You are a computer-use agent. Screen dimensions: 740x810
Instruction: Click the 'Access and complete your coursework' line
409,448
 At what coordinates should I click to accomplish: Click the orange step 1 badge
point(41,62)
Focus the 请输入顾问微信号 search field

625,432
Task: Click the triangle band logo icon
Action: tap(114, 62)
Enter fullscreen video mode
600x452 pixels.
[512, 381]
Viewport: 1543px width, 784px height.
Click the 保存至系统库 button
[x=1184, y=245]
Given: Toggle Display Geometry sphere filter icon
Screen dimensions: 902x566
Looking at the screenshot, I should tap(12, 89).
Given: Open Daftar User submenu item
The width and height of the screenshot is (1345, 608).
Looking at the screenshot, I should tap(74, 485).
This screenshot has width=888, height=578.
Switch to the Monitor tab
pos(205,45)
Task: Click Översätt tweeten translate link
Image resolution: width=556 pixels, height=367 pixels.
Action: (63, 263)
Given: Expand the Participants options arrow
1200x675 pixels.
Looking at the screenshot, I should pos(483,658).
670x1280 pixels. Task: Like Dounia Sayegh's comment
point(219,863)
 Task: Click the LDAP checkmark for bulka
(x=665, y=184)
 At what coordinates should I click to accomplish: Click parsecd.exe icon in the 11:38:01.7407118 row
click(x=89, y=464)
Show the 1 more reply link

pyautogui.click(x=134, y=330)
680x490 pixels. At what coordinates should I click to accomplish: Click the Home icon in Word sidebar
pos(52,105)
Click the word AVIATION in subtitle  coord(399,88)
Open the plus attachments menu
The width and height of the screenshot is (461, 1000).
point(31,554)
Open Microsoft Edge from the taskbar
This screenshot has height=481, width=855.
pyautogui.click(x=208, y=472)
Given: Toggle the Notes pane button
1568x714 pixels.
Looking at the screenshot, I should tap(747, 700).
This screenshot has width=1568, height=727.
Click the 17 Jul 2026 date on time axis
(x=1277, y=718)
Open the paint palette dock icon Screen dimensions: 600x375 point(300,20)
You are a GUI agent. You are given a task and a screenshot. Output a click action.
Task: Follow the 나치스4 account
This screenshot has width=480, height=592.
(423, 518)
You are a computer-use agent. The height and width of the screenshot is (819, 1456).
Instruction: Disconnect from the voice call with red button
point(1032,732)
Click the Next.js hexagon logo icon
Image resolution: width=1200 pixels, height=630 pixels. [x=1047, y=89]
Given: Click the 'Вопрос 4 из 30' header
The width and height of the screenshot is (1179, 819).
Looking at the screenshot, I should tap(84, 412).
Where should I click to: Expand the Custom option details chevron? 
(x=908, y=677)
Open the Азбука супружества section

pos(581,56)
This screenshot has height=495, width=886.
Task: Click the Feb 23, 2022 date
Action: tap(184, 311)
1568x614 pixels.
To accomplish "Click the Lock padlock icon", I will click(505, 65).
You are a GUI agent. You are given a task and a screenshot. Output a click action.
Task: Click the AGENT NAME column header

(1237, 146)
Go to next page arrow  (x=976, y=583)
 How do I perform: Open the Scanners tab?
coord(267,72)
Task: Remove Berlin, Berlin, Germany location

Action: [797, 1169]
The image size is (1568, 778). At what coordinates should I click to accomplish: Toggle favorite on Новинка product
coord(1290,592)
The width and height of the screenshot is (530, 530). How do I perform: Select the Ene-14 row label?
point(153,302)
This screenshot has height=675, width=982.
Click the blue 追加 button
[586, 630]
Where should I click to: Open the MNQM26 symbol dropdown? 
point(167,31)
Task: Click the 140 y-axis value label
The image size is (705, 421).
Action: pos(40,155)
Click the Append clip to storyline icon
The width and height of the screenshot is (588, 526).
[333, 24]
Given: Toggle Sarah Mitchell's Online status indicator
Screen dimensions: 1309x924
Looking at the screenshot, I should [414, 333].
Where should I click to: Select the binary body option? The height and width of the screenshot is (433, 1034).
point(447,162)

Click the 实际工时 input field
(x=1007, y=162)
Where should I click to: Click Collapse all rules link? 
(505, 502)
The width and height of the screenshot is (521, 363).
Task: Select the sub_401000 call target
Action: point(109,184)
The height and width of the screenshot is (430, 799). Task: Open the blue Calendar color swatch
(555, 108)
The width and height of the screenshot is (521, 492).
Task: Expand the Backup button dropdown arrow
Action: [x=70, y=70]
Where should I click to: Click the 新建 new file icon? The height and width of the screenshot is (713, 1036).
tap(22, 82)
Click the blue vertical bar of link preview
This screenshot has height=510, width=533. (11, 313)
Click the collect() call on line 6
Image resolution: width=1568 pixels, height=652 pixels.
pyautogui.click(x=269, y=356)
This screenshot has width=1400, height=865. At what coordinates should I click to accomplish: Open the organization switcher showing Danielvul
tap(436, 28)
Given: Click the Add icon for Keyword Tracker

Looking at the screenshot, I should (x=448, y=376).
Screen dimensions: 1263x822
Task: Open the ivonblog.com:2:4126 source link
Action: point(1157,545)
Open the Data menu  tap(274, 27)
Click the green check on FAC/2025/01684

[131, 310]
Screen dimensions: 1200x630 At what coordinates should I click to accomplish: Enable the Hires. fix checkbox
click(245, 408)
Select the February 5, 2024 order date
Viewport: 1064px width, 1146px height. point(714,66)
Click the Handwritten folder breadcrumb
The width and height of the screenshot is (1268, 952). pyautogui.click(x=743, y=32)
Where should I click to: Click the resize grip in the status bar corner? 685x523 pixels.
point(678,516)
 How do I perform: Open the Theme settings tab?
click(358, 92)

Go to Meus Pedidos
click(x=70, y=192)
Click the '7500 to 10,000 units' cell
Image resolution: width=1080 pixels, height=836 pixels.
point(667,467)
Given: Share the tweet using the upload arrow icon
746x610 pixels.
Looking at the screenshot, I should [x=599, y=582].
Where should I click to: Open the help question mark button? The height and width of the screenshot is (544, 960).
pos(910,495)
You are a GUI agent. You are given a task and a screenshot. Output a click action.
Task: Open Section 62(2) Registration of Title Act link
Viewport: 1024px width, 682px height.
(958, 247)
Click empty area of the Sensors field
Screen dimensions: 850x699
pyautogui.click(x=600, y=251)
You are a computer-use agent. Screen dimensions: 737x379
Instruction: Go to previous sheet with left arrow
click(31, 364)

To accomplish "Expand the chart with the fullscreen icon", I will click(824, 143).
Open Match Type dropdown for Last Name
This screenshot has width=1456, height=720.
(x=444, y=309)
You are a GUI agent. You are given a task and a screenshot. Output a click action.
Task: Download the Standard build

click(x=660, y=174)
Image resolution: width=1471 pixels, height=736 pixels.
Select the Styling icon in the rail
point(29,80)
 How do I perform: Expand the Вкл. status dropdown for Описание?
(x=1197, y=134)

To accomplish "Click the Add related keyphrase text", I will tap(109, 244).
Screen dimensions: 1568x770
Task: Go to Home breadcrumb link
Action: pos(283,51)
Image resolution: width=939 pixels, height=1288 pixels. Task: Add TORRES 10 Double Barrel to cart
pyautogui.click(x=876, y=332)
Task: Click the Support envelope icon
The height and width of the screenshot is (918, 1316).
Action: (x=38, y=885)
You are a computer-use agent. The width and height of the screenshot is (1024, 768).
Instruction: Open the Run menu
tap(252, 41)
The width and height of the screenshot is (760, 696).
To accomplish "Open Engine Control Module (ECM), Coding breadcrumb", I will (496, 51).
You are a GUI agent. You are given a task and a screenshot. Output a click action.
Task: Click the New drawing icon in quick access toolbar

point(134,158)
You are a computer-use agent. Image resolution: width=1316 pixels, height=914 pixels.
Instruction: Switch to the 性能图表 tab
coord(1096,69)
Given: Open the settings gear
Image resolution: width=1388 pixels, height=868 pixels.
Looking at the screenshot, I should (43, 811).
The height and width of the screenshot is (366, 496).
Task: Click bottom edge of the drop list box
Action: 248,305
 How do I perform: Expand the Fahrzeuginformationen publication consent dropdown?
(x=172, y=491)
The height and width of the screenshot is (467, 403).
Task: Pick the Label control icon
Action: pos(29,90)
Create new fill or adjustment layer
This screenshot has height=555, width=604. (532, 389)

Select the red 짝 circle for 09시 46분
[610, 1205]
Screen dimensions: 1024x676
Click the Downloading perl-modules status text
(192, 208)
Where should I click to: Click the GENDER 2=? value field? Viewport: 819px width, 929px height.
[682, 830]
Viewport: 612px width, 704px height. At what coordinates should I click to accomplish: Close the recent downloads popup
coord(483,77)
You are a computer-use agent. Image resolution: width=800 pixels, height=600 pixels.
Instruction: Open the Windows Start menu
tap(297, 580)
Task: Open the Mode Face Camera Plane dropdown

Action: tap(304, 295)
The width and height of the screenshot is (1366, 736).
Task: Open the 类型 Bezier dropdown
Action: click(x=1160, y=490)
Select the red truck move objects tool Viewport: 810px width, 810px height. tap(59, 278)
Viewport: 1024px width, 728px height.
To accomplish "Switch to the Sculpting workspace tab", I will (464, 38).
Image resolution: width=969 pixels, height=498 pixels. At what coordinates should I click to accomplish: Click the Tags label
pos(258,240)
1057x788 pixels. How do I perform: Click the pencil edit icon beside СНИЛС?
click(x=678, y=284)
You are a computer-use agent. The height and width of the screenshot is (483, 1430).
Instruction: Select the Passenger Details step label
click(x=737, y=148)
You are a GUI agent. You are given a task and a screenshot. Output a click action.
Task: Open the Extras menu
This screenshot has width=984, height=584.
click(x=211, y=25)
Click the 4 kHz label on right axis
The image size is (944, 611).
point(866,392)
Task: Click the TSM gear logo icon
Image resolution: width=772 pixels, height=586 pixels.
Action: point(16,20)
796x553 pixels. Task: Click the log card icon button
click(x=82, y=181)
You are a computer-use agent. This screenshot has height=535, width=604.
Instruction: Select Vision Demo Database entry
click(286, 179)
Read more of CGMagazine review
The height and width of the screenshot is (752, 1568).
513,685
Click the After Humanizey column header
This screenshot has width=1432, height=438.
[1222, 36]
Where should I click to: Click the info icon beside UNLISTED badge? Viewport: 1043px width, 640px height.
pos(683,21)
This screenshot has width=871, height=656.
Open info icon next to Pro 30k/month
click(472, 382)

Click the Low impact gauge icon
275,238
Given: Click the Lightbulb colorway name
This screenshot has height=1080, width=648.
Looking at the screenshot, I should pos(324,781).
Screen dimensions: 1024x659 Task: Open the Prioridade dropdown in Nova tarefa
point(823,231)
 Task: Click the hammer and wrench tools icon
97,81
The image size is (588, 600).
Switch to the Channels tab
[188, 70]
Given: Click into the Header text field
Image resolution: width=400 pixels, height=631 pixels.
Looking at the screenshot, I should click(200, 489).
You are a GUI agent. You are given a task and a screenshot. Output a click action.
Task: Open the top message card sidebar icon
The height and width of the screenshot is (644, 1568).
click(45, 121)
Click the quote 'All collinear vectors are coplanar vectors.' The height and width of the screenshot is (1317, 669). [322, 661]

## What the task asks
A faithful copy is required of the lines from the one with "Click the Low impact gauge icon" through the last line of the data; please add nothing.

## Answer to this task
Click the Low impact gauge icon
275,238
Given: Click the Lightbulb colorway name
This screenshot has height=1080, width=648.
Looking at the screenshot, I should pos(324,781).
Screen dimensions: 1024x659 Task: Open the Prioridade dropdown in Nova tarefa
point(823,231)
 Task: Click the hammer and wrench tools icon
97,81
The image size is (588, 600).
Switch to the Channels tab
[188, 70]
Given: Click into the Header text field
Image resolution: width=400 pixels, height=631 pixels.
Looking at the screenshot, I should click(200, 489).
You are a GUI agent. You are given a task and a screenshot. Output a click action.
Task: Open the top message card sidebar icon
The height and width of the screenshot is (644, 1568).
click(45, 121)
Click the quote 'All collinear vectors are coplanar vectors.' The height and width of the screenshot is (1317, 669). [322, 661]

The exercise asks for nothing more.